CharED: Character-wise Ensemble Decoding for Large Language Models
Kevin Gu, Eva Tuecke, Dmitriy Katz, Raya Horesh, David Alvarez-Melis, Mikhail Yurochkin
TL;DR
CharED tackles ensembling large language models without shared vocabularies or fine-tuning by performing decode-time, character-level averaging of next-token predictions. By converting subword outputs to marginal next-character probabilities and forming a weighted joint distribution $J = \alpha P_1 + (1-\alpha) P_2$, CharED can combine models with different tokenizers in a vocabulary-agnostic manner. Theoretical results establish decoding equivalence for $\alpha = 1$ and tokenization invariance across tokenizers, while experiments across coding, math, and toxicity benchmarks show improved performance and robust transfer across model pairs without additional training.

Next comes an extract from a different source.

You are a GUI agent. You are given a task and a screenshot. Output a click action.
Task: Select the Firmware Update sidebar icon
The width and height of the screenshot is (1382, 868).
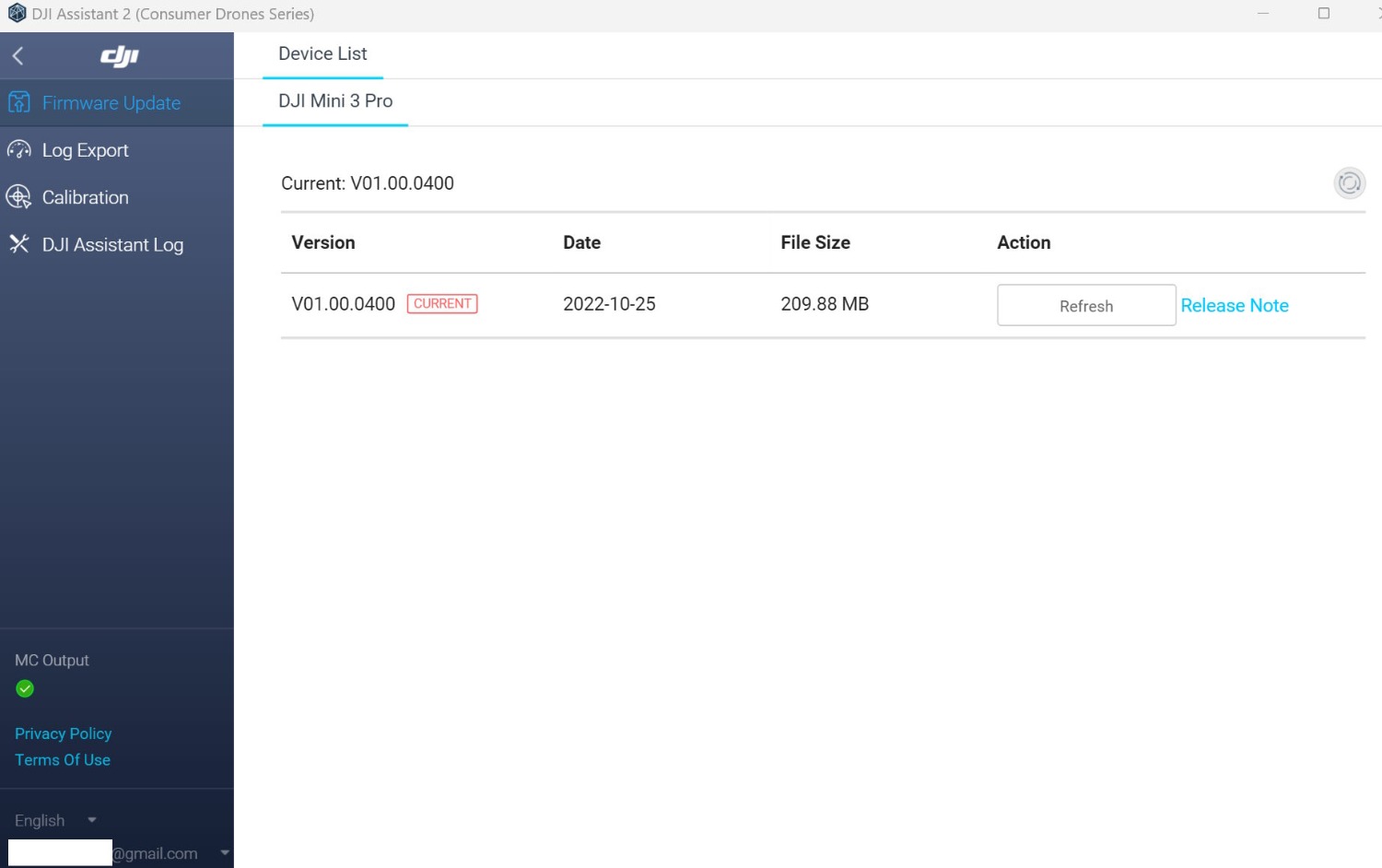18,102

These findings suggest CharED as a practical alternative to fine-tuning for leveraging complementary strengths of diverse LLMs, with future work extending to more models and alternative averaging strategies such as geometric means.
Abstract
Large language models (LLMs) have shown remarkable potential for problem solving, with open source models achieving increasingly impressive performance on benchmarks measuring areas from logical reasoning to mathematical ability. Ensembling models can further improve capabilities across a variety of domains. However, conventional methods of combining models at inference time such as shallow fusion necessitate a shared vocabulary and tokenization, and alternatives like fine-tuning for domain-specific performance are both time consuming and computationally expensive. We therefore present an inference-time ensembling algorithm aimed at "averaging" outputs from multiple LLMs and illustrate its improved performance across multiple domains compared to its constituent models alone. Character-wise ensemble decoding, CharED, finds the marginal distribution of each character for an individual model and performs a weighted average to generate an output, character by character. In coding, math, and toxicity benchmarks, we find our proposed model able to combine complimentary strengths of multiple LLMs, regardless of vocabulary, tokenization, or model size.